A propósito do meu post "deve ser esquecimento", de resposta a André Bradford, coloquei no anjo mudo dois textos: um artigo de opinião publicado no Açoriano Oriental de 14 de Maio de 2008, intitulado "Povo Açoriano" e a declaração de voto que proferi, em nome individual, em 21 de Maio de 2008, na Assembleia Legislativa no momento em que o parlamento se pronunciou sobre as alterações introduzidas pela Assembleia da República na proposta de Lei de revisão do Estatuto .
Claro que ainda estou à espera que o André Bradford demonstre a sua defesa pública da inclusão da expressão "povo açoriano" no Estatuto e já agora o que disse quanto a outras matérias: o princípio da preferência do direito regional sobre o direito estadual, a defesa dum tribunal de 2ª instância nos Açores (Tribunal da Relação) ou a reintrodução na proposta de Lei de preceitos relativos ao Representante da República - que não é um órgão de governo próprio da Região - para apenas citar algumas.

TERRORISMO GLOBAL

As imagens - que todos os canais do mundo transmitem - são brutais: corpos, sangue, edifícios a arder, forças de segurança em acção.
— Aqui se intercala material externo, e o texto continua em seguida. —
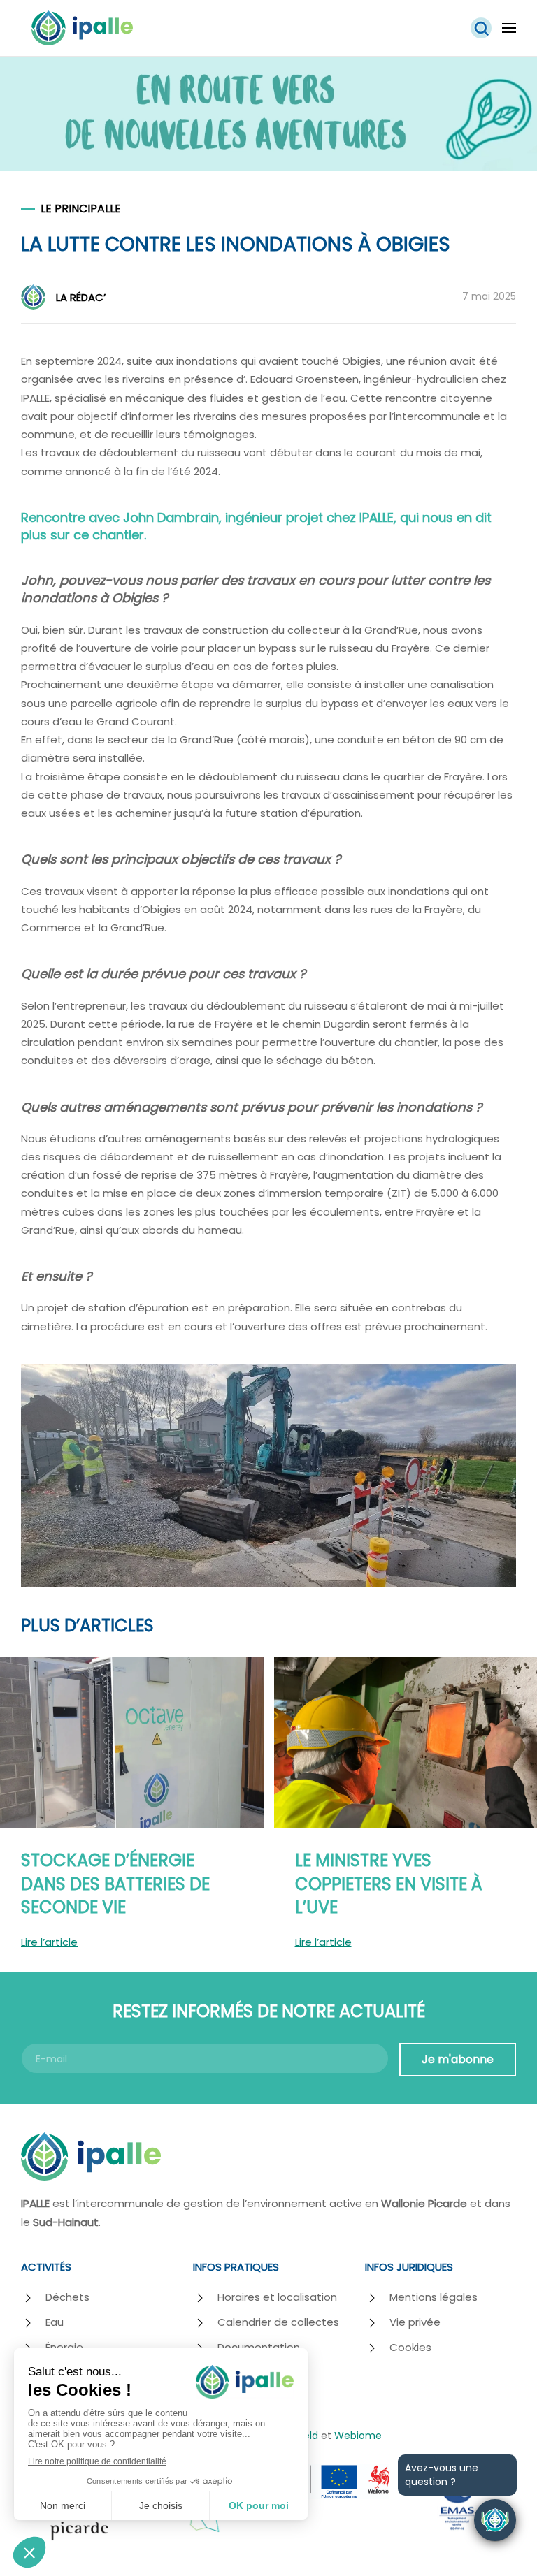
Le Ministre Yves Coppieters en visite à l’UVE (388, 1884)
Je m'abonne (458, 2059)
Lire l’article (49, 1942)
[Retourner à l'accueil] (82, 28)
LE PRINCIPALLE (81, 209)
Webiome (358, 2436)
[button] (481, 28)
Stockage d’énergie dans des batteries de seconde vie (115, 1884)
As expressões "massacre" ou "carnificina" não são suficientes para descrever o horror que passa em directo sob o nosso olhar. A essência do terrorismo moderno é precisamente esta: a escolha dum alvo civil - um aeroporto, um centro de escritórios, um hotel - e a morte de inocentes. O medo difuso é levado ao extremo : nada está seguro, em lado nenhum. Em New York, Bali, Madrid ou Bombaim, em qualquer lugar, em qualquer momento, um acto terrorista pode acontecer.

27/11/2008

INTENDÊNCIAS

Colocados no anjo mudo, aqui ao lado, os dois últimos artigos de opinião publicados no Açoriano Oriental.

26/11/2008

DEVE SER ESQUECIMENTO...

André Bradford escreve no ilhas um post sobre o referendo na Gronelândia, mostrando o agrado (deslumbramento?) pelo facto do Primeiro-Ministro dinamarquês, em comentário aos resultados se ter referido ao "povo gronelandês", para logo traçar um paralelo com a atitude das "instituições nacionais"em relação ao processo de reforma do Estatuto Político-Administrativo dos Açores.
Convém recordar que foi o PS (também uma instituição, claro) a envergonhar-se da expressão "povo açoriano" e a deixá-la cair na Assembleia da República. Foi também um alto responsável pelo PS/Açores e Deputado à Assembleia da República, Ricardo Rodrigues, que declarou que a expressão "povo açoriano" "não dava pão".
O PS de André Bradford prefere hoje persistir numa teimosia a propósito do artigo 114º (quanto à dissolução da Assembleia Legislativa) ao invés de se ter batido - como devia - pela manutenção da expressão "povo açoriano". Não me recordo de ter lido qualquer opinião de André Bradford em defesa da inclusão daquela expressão no Estatuto e este post tem o sabor perverso da reescrita da história.
Gosto de falar da Gronelândia, mas prefiro discutir sobre os Açores.

23/11/2008

A CRISE EM DISCURSO LENTO

No discurso de tomada de posse do X Governo Regional, Carlos César esconjurou a crise, concluindo que crise resulta da obsessão dos media pelo tema e da insitência da oposição. Afinal, parece que as universidades se preocupam com a crise, ou melhor, com as várias crises que atravessam a sociedade: a Univsersidade dos Açores organiza esta semana umas jornadas de ciência e tecnologia, em que se discutem várias crises: da crise da água à crise da mecânica clássica.